While having a significant effect on the flavour of food products, acidulants perform a variety of other beneficial functions.
While having a significant effect on the flavour of food products, acidulants perform a variety of other beneficial functions:
- Taste: The sharpness in the taste of any food is due to the presence of food acids. All fruits have these acids in some quantity and the result is the typical acidic taste normally associated with fruit.
- Enhance fruit flavours: Naturally occurring food acids are citric acid, malic acid and tartaric acid. They are also called wholesome acids. They are found in oranges, grapefruits, pineapples, apples, peaches and other seeded fruits. Tartaric acid is found in grapes, pineapples and potatoes. Without the presence of these acids, fruits may taste bland.
- Antimicrobial effect: Some acids, such as acetic acid, have an anti-microbial effect and are the basis for preservation by fermentation in products such as sauerkraut and pickles.
- Reduce spoilage: The use of acids to reduce pH retards the growth of many spoilage organisms, especially bacteria, and also increases the effectiveness of food preservatives such as benzoates, sorbates and propionates.

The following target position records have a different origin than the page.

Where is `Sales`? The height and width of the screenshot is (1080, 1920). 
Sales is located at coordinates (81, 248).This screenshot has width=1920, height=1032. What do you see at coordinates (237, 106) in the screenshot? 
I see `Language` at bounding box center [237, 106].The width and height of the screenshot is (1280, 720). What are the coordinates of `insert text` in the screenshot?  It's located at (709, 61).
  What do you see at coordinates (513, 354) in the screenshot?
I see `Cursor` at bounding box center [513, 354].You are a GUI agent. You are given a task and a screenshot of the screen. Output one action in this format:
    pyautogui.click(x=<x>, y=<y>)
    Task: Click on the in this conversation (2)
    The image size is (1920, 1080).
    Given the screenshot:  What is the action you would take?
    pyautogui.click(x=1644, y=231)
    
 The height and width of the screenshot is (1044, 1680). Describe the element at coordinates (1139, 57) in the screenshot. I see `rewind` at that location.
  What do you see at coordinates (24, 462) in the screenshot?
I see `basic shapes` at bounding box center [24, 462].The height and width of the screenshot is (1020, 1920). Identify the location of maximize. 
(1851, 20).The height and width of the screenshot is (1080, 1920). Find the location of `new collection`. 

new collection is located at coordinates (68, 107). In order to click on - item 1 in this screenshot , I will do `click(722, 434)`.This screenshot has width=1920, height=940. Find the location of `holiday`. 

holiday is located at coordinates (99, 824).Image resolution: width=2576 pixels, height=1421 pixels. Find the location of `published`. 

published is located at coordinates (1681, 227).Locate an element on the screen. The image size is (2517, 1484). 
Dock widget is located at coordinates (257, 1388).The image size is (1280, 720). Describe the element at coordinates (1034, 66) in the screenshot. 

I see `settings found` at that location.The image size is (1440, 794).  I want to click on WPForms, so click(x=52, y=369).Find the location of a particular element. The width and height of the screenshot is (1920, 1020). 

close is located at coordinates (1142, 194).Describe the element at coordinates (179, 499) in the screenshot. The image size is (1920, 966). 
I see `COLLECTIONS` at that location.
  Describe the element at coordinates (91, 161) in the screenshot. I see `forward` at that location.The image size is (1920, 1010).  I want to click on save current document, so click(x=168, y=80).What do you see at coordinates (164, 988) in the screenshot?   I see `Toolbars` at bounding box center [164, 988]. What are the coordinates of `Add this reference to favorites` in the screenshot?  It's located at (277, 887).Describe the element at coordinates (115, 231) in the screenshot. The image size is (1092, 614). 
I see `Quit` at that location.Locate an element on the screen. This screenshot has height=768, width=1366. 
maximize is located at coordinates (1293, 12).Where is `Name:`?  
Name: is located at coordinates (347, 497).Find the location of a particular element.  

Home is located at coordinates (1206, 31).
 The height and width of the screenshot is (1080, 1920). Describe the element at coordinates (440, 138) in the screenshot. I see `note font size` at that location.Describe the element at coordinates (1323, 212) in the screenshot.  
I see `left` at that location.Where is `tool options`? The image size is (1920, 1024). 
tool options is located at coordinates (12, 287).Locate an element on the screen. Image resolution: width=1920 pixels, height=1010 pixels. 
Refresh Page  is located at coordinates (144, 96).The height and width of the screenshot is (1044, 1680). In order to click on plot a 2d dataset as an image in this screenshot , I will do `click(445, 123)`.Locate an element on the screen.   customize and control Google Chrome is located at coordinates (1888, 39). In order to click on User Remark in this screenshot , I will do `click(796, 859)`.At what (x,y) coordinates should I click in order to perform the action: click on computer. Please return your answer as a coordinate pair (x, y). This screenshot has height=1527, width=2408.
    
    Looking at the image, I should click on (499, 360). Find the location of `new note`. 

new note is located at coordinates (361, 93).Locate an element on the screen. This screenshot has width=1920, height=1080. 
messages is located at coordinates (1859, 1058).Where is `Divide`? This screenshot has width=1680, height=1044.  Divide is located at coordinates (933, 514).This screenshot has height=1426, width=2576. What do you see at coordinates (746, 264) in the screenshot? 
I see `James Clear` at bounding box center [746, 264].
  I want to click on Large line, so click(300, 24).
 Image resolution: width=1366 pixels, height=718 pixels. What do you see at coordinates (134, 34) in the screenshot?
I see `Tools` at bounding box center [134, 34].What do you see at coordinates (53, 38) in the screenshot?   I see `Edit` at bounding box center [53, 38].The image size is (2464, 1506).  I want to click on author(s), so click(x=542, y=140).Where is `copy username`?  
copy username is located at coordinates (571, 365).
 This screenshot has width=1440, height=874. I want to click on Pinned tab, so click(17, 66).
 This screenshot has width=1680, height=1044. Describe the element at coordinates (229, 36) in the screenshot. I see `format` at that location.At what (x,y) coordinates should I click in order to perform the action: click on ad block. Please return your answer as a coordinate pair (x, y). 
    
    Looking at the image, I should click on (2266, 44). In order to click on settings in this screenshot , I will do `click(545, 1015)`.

- Prevents discolouration: Acidification also retards the action of many natural enzymes that are involved in the discolouration of cut fruit and vegetables, and increases the effectiveness of natural and added antioxidants.
- Synergistic effect with Antioxidants: Some acids, such as citric acid, exert a synergistic effect with antioxidants through their ability to chelate metal ions that catalyse oxidation and bring about rancidity and deterioration.
- pH Control: Acids are also used for pH control, particularly when the pH needs to be controlled to obtain the best gel strength in products such as pectin jellies and jams.
- Buffering: Some products, particularly diet beverages, require some buffering to improve flavour. The addition of a small amount of ADM Sodium Citrate can often enhance flavour
The main acidulants offered by HWL are:
- Adipic acid
- Citric acid
- Glucono delta lactone (GDL)
- Tartaric acid
Adipic acid is characterised by being a stable powder and is slightly soluble in water. It has a pH of 2.86 at 0.6% and is used in powdered drinks, beverages, gelatine desserts and vegetables. It can also be used as a leavening acidulant in baking powder and as a buffering agent to maintain acidity within a pH range of 2.5 to 3.0.
Citric acid is the dominant acid in orange juice, lemons and limes. It exists in either anhydrous or monohydrate forms. Typically it is sold as a powder or as a fine granular crystal.
Anhydrous citric acid is very soluble in water and has a pH of 2.3 for a 1% solution. It is relatively hygroscopic and has a strong acid tart flavour. It is used as an acidulant in fruit drinks and carbonated beverages at 0.25 to 0.4%. It is often used in combination with antioxidants in the processing of fresh frozen fruits to prevent discolouration.
An acidulant often abbreviated to GDL. (Not to be confused with Glucoronolactone, D-glucorono-3,6-lactone, or DGL).
It hydrolyses to form gluconic acid in water and thereby creates the desired pH. The rate of acid formation is affected by temperature, concentration and the pH of the solution. It has low acid release at room temperature and accelerates the conversion to gluconic acid as the temperature increases. It is readily soluble in water and is used a chemical leavening agent in tofu and also as a pH modifier in smallgoods such as sausages and frankfurters. It is thought to be one of the best acids to reduce pH without giving an excessive acidic flavour profile to the food product.
Tartaric acid is an acidulant derived from grapes and is very soluble in water. It has a slightly tarter taste profile than citric acid and is often used in grape and lime flavoured beverages. Tartaric acid is available in a medium granular form and complies with the FCC standards.